Und dann, als Scholz ans Rednerpult tritt, wirkt es für einen kurzen Moment, als habe sich der Kanzler gefügt und längst kapituliert. Scholz’ Antwort beginnt dröge, graue Sätze purzeln ihm aus dem Mund aufs Manuskript. "Die AfD ist schlecht für unser Land, die AfD wird dafür sorgen, dass unser Land absteigt." Selten kam Antifaschismus müder daher. "Wir werden alles dafür tun, dass diese politische Formation wieder an Bedeutung verliert."

Scholz: "Sie haben sich in die Büsche geschlagen"

Bis doch noch ein Ruck durch den Kanzler fährt und Scholz zeigt, dass wenigstens etwas Leben in dieser Koalition steckt. Er greift Merz persönlich an, trifft ihn an dessen Schmerzpunkt, dem mangelnden Staatsernst. "Sie sind der Typ von Politiker, der glaubt, mit einem Interview in der Bild am Sonntag hätte er schon die Migrationsfrage gelöst." 

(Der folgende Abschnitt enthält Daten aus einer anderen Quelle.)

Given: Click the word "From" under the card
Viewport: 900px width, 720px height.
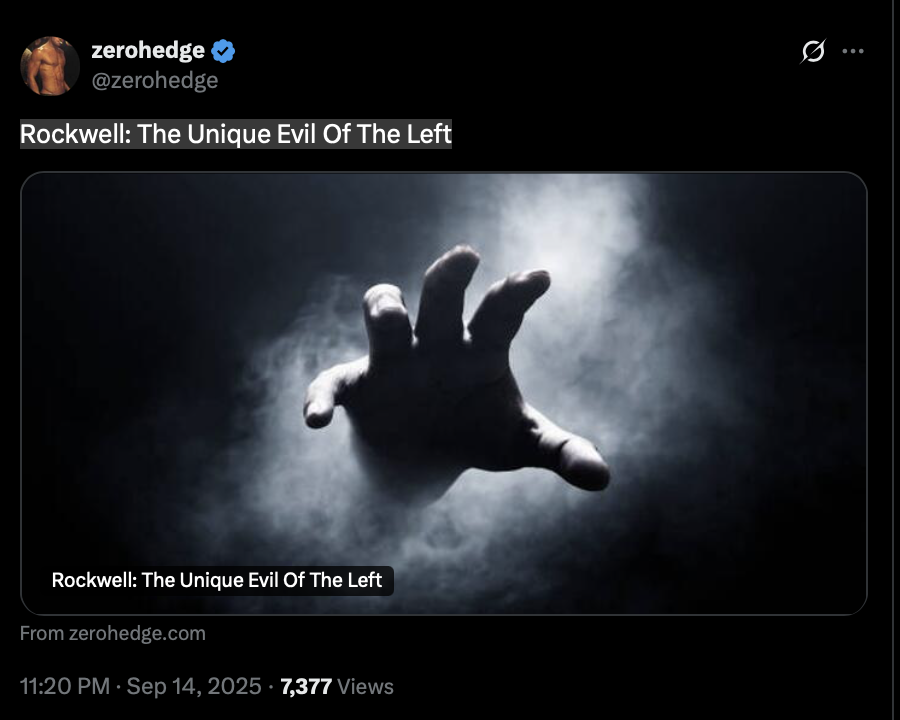Looking at the screenshot, I should [42, 633].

Scholz hat plötzlich Momentum, kritisiert, dass die Union die Asylgespräche am Dienstagabend ergebnislos verlassen hat: "Sie haben sich in die Büsche geschlagen. Das ist nicht gut für Deutschland." Dazu passt, dass der CDU-Chef gerade noch Dobrindt den Vortritt ließ und es sich im Plenum gemütlich macht – als wolle er erst mal ankommen in der Debatte. "Sie können es nicht", ruft der Kanzler unter dem Applaus seiner Fraktion Merz entgegen. Merz' Motto in der Migrationspolitik sei: "Sprüche klopfen, nichts hingekriegt".